[This turned into a long blog, so Photo101 folks and Small Stone members may wish to scroll to the photo and “small stone” posted at the end]
For years I have dreamed of a cozy adobe casita in supportive community. But due to physical and mental illness, this dream, or either of these dreams, has proved impossible to manifest. And so, home has been
a dream I despair to find
~that place where I belong, and where I am respected and loved
I’ve been a solitary nomad, a temporary camper, for nearly twenty years (stuck in one place for eight years now due to illness). So the home I first think of is a house.
For someone with multiple chemical sensitivity and mold illness, a house needs to be environmentally healthy but my old trailer makes me sicker. I know I’m lucky to have it (far better than being homeless!), yet I dream ~and despair~ of finding the healthy house I need. The other part of my dream of “home”—community–is even harder to manifest. I have tried to find or create a supportive “intentional” community, but that depends on other people (and better health would help!).
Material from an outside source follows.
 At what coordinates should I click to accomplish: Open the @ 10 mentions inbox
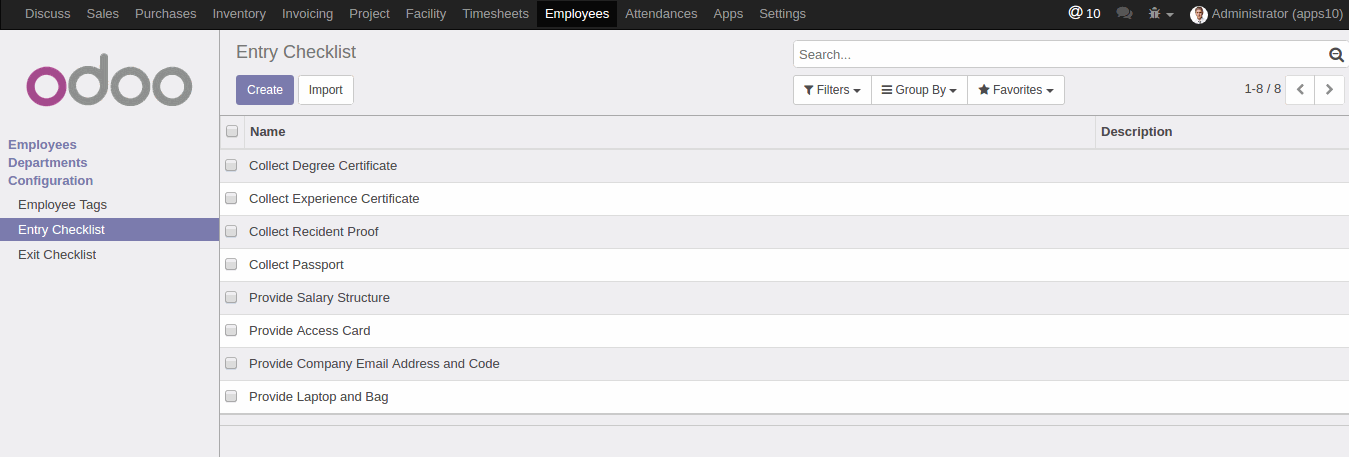pos(1085,14)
I dreamed of home for too long, while growing old, and more ill. I have stopped dreaming because the dreams hurt too much when I can’t manifest them. I’m stuck in a place where I never wanted to live–a desert floodplain, a moldy old trailer full of clutter, alone.
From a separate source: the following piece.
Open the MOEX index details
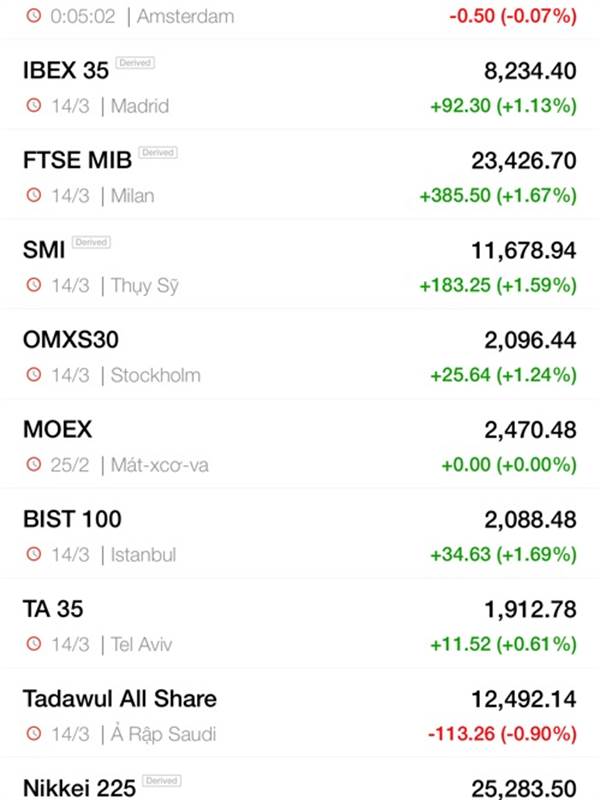The width and height of the screenshot is (600, 800). [57, 430]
Yet even here there is astonishing beauty: from glorious sunset skies to the hearts of flowers. My hearth is a solar oven under the desert sky, and many months of the year I walk the adobe paths barefoot, connecting physically with the Earth. My heart opens to the sparrow that feeds from my hand, the butterflies that flutter atop the Tithonia that now volunteers each summer (only water added). My virtual friends (from a private Facebook group for mindfulness writing) can be as fragranced or “smoky” as they wish without adversely impacting me, their comments on my daily postings an eagerly anticipated joy.
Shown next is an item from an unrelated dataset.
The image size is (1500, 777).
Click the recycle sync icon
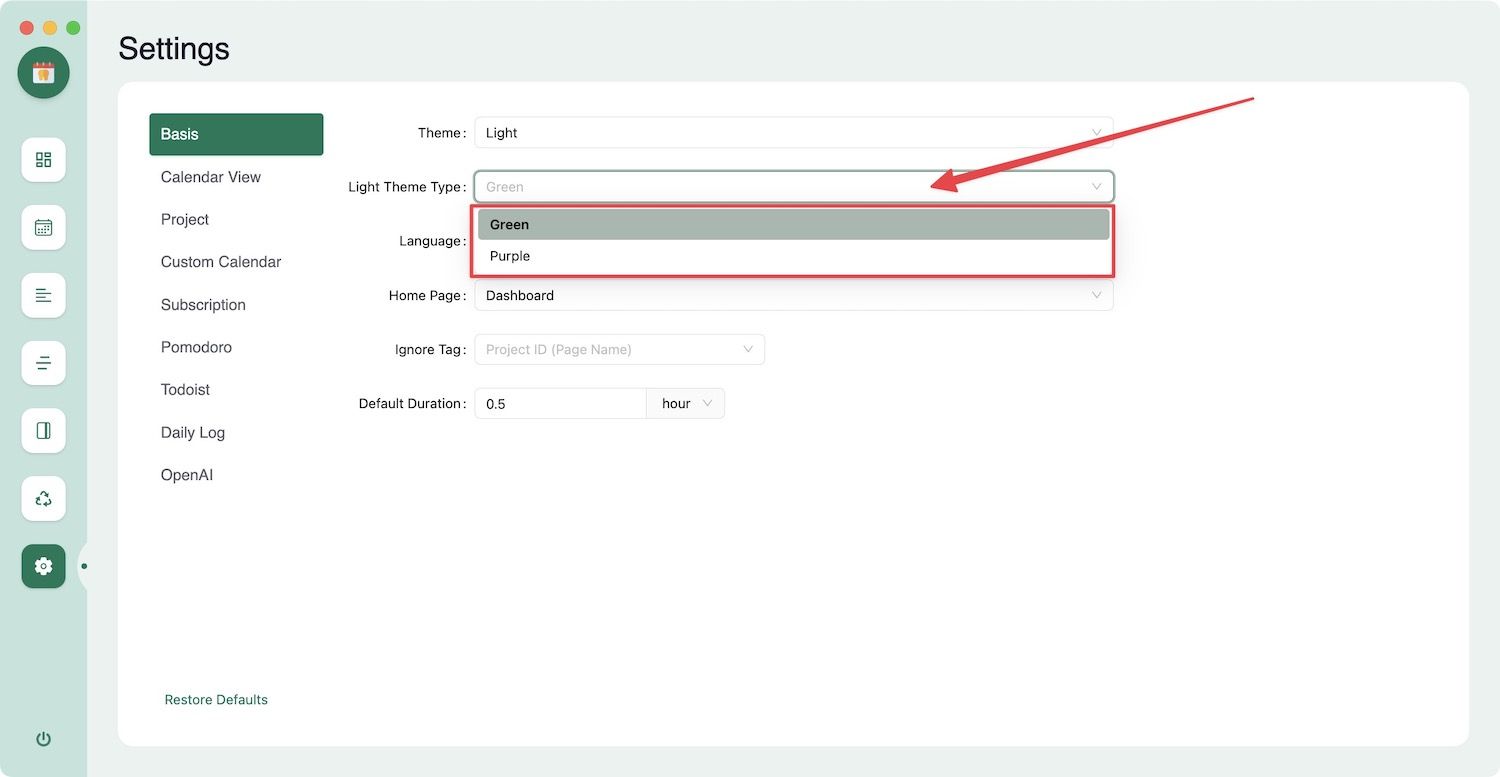pyautogui.click(x=43, y=498)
Some days I’m more “at home” than other days. But in seeking a “small stone” to post, there are at least moments of connection. The late light will create beauty from a dingy aluminum trailer and last season’s Tithonia stalks. The photo and poem posted to the Facebook group will evoke appreciative comments that bring the moment back to life. And months later, feelings evoked by that moment and by others’ appreciation echo again as I come across the picture.
For me, photos are powerful reminders, re-evokers of positive emotions and heart connections, bringing needed healing and hope. And so for this first Photo101 assignment I’m posting not a brand new photo but the one that came to mind when I wondered, “What does Home mean to me?”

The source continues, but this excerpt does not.